Talvez seja por esta coisa de, durante 26 dias por mês, ser “só” eu para eles, mas há alturas em que me sinto exausta. Em que dava tudo por umas horas só minhas, sem ter de me preocupar com a arrumação, com a roupa acumulada, com as rotinas e com os trabalhos de casa que me encanitam até aos limites (curtos!) da paciência. Aliás, há alturas em que a minha própria voz – esganiçada e autoritária – me leva ao abismo da (in)sanidade, fazendo-me chegar ao fim do dia com uma rouquidão tal que, noutro contexto, poderia soar à mais melódica entoação de acasalamento.
E depois aparecem os castigos. Aqueles que são para eles mas que, afinal, me saem da pele. “Esta semana não vais aos treinos” revela-se, então, na perda de três horas semanais de (mais) silêncio. “As tarefas de hoje vão ser todas assumidas por ti”, transforma-se num copo que escorrega das mãos do mais novo e que me obriga a afastar frigorífico e fogão para apanhar os cacos (do dito e os meus) do chão. E o “ficas sem telemóvel até amanhã” não é mais do que 24 horas de respostas cansadas e arrastadas à permanente pergunta de “o que é que eu faço agora?”.

Hoje foi dia de despachar trabalhos de casa. E de, como terapia consequente, ter decidido que era dia de fazer limpeza geral à cozinha. Depois de estar séculos (o tempo desagradável parece sempre mais longo, certo?) a explicar contas de dividir, a responder a dúvidas sobre aritmética (Google, adoro-te!) e a ajudar a diferenciar a pequena da grande circulação, senti que o meu próprio sistema circulatório estava altamente comprometido e estipulei uma hora para outros afazeres. De esfregona e lava-tudo em riste, pus a minha cozinha num brinco e a minha alma em estado zen.

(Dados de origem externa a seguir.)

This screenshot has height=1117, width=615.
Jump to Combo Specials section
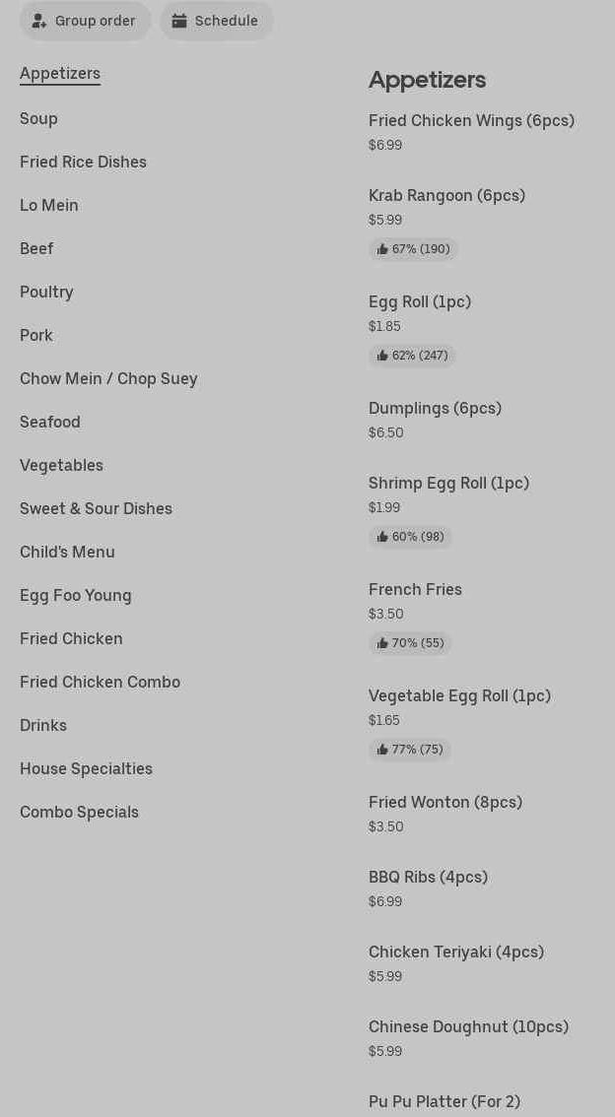click(79, 812)
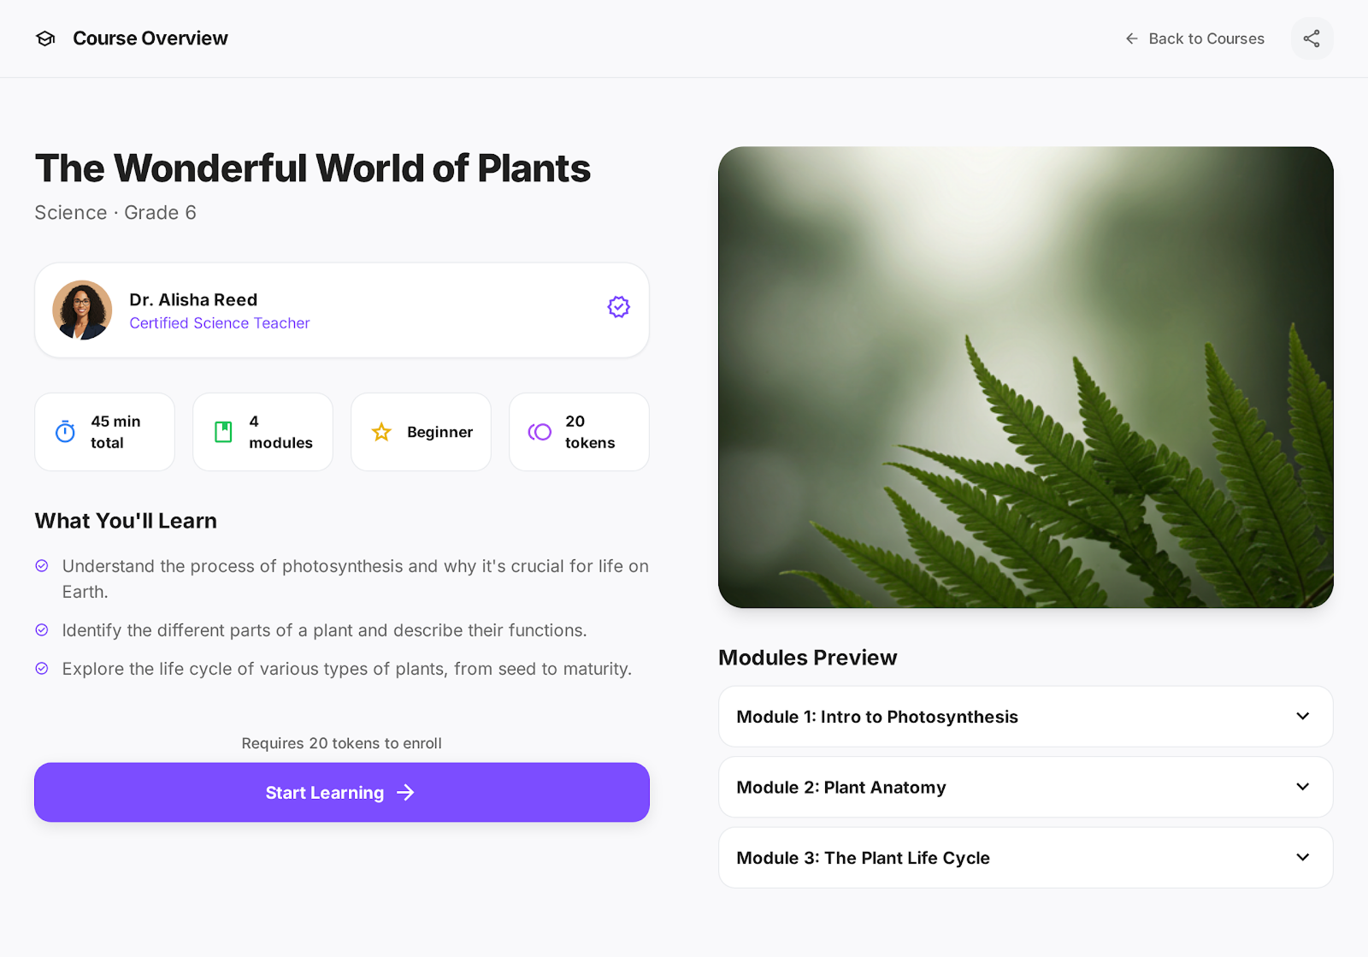
Task: Click the back arrow icon
Action: [x=1131, y=38]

Até que, por ironia do destino, me telefonou uma amiga a pedir conselhos para lidar com a exaustão a que o seu filho único a leva. A minha solução? Descomplicar. Rir. Um copo de vinho no dia ‘sem filhos’. E, naquele dia em que nos sentimos no limite, uma limpeza geral à casa, que parece ter efeitos terapêuticos únicos.